Key words: Mangrove, endophytic fungi, bacteria.


 INTRODUCTION

Mangrove plants grow well in between sea and terrestrial ecosystem that contain brackish water. Mangroves live in wide range of salinities, tidal amplitudes, changes in sea level, winds, high temperatures, muddy and anaerobic soil conditions. They are well adapted for their extreme environmental conditions. In addition, most mangrove species are used as medicinal plants and also they have antimicrobial properties. These mangroves contain bioactive compounds that have potential antimicrobial, antiviral, anticancer, antidiabetic, antimalarial and antioxidant compounds  (Zhang  et  al.,  2009).  Previous studies showed that most of the bioactive compounds were derived from the interaction between plants and microbes such as bacteria and endophytic fungi (Rossiana et al., 2016). Endophytic microorganisms grow within tissues of higher plants as facultative saprophytic, parasitic, mutualistic and commensalistic symbioses. These microorganisms grow intracellularly or intercelullarly in the tissues of higher plants without causing any symptoms on the host plants in which they live (Molina et al., 2012). Endophytic microorganisms are generally   capable   of  producing  bioactive  compounds similar to their host plants (Nurhajati, 2011). Several studies have found that the endophytic fungi are one of the main sources of producing new antibiotics (Zhang et al., 2009). Endophytic fungi have been widely investigated as source of bioactive compounds (Bills et al., 1991).

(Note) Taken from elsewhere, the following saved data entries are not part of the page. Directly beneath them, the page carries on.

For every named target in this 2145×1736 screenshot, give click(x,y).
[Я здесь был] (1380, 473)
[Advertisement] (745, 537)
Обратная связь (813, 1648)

Most of these bioactive compounds have antimicrobial activity. The objective of this study was to isolate and identify endophytic fungi from selected mangroves and to test the biological activity of fungal isolates.

 


 METHODOLOGY

The mangroves which are common in Sarasalai area in the Northern part of Sri Lanka were selected for this study. Leaves were collected from mangroves namely Excoecaria agallocha, Avicennia marina, Rhizophora mucronata and Lumnitzera racemosa at five random sites in the area during July before the rainy season. Three plants were selected from each mangrove species. The identification was based on the herbarium specimens (M 23/1900) available in the Department of Botany University of Jaffna Sri Lanka and assistance from a taxonomist. The mangrove specimens collected for this study were preserved as herbarium and maintained in the laboratory for future reference.
 
Mature leaves (3-4) from the selected mangrove plants were collected into sterile polythene bags in the field. After reaching the laboratory, the leaves were immersed in Sodium hypochloride for 1-2 min for sterilization. The leaves were washed with sterile water 3 times. Four small segments (about 4 mm x 4 mm size) from each leaf in between the mid rib and periphery were cut using a sterile razor. Potato Dextrose Agar (PDA 39 g/L) medium was prepared in Petri dishes with the addition of streptomycin to prevent the growth of bacteria. Leaf segments were placed on the surface of PDA. The plates were incubated at room temperature for 2-3 days to observe fungal growth. The individual fungi were sub cultured until pure fungal isolates were obtained. Microscopic morphology and macroscopic characters were used for the examination of fungal cultures in the laboratory. Fungi were identified using standard keys available for fungi (Pitt and Hocking, 1997).
 
Discs (5 mm diameter) of 5 days old fungal culture were inoculated into 250-mL conical flasks containing 50 mL of Potato Dextrose Broth medium (PDB). The conical flasks were placed on a thermostatic shaker at 180 rpm at 28°C for 7 days for fermentation.
 
The cultured fungal mats were filtered through cheese cloth. The filtrate (50 mL) was transferred into separating flask. The crude metabolites were extracted using ethyl acetate at room temperature. The extracted ethyl acetate fractions were pooled into a conical flask, dried over anhydrous MgSO4 and evaporated by using rotary evaporator. The crude extract was dissolved in Dimethyl Sulphoxide (DMSO).
 
The bacterial cultures used in this study were obtained from the bacterial culture collection available in the laboratory in the Department of Botany University of Jaffna. The choice of bacteria was based on the previous studies made on the antibacterial activity. Bacteria (Escherichia coli, Bacillus sp, Klebsiella sp, Pseudomonas sp, Staphylococcus sp and Proteus sp) were streaked on the surface of the Nutrient Agar (NA) (28 g/L) medium. The plates were incubated at 37°C for overnight. After the incubation, a loop full of young bacterial culture (16-24 h old) from the isolated colony was transferred into the universal bottle containing sterile distilled water. It was stirred well by using vortex stirrer. Suspension was prepared which contain 105 CFU/ml from each bacterial culture.
 
Nutrient agar (NA) medium was prepared. 0.1 ml of bacterial suspension   was   transferred   into   the  centre  of  the  NA  plates separately by using sterile pipette. Thereafter, the suspension was spread all over the surface of the NA medium by using sterile glass spreader.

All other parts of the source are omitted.